▶ **TASK INPUT**
- Opening Delimiter -
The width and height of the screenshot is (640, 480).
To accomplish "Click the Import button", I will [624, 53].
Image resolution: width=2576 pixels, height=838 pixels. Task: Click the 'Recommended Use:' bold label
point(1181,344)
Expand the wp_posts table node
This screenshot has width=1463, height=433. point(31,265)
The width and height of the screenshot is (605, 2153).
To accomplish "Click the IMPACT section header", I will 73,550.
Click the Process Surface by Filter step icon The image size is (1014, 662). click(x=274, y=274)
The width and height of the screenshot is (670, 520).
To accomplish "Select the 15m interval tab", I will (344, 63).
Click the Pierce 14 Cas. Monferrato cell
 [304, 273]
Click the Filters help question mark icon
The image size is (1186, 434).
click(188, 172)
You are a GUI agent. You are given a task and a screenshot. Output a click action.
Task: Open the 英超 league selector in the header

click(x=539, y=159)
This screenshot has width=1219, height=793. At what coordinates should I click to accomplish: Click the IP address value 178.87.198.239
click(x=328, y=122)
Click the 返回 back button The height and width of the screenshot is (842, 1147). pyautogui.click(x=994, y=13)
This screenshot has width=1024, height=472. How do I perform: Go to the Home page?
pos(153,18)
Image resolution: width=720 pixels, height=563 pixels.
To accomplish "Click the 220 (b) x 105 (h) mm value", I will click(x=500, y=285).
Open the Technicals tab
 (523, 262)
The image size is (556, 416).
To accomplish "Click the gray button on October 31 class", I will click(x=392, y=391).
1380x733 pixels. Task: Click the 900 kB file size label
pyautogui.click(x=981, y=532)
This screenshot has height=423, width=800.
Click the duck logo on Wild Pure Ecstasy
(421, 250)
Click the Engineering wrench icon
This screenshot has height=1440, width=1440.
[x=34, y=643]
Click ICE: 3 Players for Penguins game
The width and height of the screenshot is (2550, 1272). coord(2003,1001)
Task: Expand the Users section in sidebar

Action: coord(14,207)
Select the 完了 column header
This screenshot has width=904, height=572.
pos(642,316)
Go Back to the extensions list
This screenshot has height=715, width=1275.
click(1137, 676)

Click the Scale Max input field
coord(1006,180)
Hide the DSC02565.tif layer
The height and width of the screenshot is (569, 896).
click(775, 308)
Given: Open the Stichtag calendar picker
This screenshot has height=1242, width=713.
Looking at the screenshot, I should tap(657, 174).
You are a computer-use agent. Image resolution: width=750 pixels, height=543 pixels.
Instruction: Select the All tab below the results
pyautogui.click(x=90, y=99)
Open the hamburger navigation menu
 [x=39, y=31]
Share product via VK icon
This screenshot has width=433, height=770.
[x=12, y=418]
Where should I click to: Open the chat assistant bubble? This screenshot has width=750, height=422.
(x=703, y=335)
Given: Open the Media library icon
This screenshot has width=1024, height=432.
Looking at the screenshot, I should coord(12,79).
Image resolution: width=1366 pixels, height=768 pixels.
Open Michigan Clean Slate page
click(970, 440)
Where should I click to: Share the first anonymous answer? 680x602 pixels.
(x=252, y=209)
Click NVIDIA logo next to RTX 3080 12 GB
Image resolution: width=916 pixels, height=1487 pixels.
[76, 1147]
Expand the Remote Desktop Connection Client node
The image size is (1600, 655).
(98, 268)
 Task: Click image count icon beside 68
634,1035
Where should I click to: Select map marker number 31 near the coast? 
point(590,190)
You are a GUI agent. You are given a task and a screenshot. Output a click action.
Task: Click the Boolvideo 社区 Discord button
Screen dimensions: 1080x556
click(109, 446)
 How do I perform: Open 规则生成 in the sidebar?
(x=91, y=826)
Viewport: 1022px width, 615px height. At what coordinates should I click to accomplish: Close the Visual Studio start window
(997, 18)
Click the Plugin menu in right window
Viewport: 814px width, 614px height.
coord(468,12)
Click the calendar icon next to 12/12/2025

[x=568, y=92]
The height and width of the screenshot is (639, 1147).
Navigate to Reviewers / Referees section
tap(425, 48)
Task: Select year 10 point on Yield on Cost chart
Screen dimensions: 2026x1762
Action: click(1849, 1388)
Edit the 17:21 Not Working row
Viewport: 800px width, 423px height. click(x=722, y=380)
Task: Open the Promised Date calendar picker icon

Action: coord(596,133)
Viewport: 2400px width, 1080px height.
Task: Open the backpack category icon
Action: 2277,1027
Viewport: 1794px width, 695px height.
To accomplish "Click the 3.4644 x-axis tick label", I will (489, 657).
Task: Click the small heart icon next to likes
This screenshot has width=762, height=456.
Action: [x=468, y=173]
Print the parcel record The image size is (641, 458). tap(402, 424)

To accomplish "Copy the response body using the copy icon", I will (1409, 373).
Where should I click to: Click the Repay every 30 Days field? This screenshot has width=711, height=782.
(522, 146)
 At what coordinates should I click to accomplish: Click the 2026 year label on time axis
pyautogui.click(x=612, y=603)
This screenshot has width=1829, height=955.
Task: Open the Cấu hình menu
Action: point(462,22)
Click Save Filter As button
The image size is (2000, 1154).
- Closing Delimiter -
▶ **WORK TO BE COMPLETED**
Write out exactly the lines from the line containing "This screenshot has width=762, height=456." to the end of the listing above, both included, and nothing else.

▶ **OUTPUT OF THE TASK**
This screenshot has width=762, height=456.
Action: [x=468, y=173]
Print the parcel record The image size is (641, 458). tap(402, 424)

To accomplish "Copy the response body using the copy icon", I will (1409, 373).
Where should I click to: Click the Repay every 30 Days field? This screenshot has width=711, height=782.
(522, 146)
 At what coordinates should I click to accomplish: Click the 2026 year label on time axis
pyautogui.click(x=612, y=603)
This screenshot has width=1829, height=955.
Task: Open the Cấu hình menu
Action: point(462,22)
Click Save Filter As button
The image size is (2000, 1154).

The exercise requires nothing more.